- [Set problem A] In the records, swap "badge" for "label" in the lines from the one holding "How do I perform: Select" through the end of the records, inclusive. Give back only those lines, with everything else unchanged.

- [Page]

-*-

Supposedly, we must make this choice or otherwise we will be subjected to more terrorist attacks like the one of September 11.

That’s simply wrong. It was choices like these, made in the past, which led to what happened on September 11.

A people should not believe that they can remain free from violence when the government which speaks in their name pours down violence on other people.

For almost a century, U.S. policies, along with those of Britain and France, have played havoc with the lives of people in the Middle East. The U.S., Britain and France have propped up the most reactionary regimes in the region, used the most disgusting human material–in order to help multibillion-dollar oil companies drain wealth out of the region. The Taliban and Osama bin Laden are only the most recent examples.

With the fall of the Ottoman Empire after World War I, the military forces of Britain, France and the U.S. were used to set up countries arbitrarily throughout the Middle East. These states, which were nothing but servants of the big powers, divided ethnic groups in half. Their people were kept in subjection to repressive military regimes. The establishment of Israel–that is, the driving of the Palestinians off their land by terrorism–cemented things: the Middle East would henceforth be a bloody arena. Vast numbers of Palestinians, driven off their land more than half a century ago, still remain in refugee camps–held hostage to the aims of the big powers. Wars were carried out or fomented throughout the region by one or another of the big powers, with the U.S. playing the chief role.

The peoples of the Middle East know us through the policy the U.S. government carries out against them–in our name.

Abject poverty and the desperation it creates may be the breeding grounds of terrorism in the Middle East. But the murderous policies of the U.S. are what have brought that terrorism to this side of the ocean. The people on those airplanes and in those buildings did not devise that policy. But they were the ones who paid its price–and paid horribly.

If we want an end to terrorism, we will oppose the policies of the U.S. government which spawned it. As we now have discovered, there are no oceans big enough to protect us from the consequences of what this government sets in motion.

A people who oppress another people cannot be free themselves.

-*-

- [Data for this exercise]

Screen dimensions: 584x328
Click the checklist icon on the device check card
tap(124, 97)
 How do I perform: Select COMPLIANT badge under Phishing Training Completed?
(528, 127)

-*-

- [Set problem B] According to the text on U.S. policy in the Middle East, the fall of which empire after World War I was followed by the arbitrary setting up of countries in the region?

- [Worked solution A]
 How do I perform: Select COMPLIANT label under Phishing Training Completed?
(528, 127)

- [Worked solution B] The Ottoman Empire.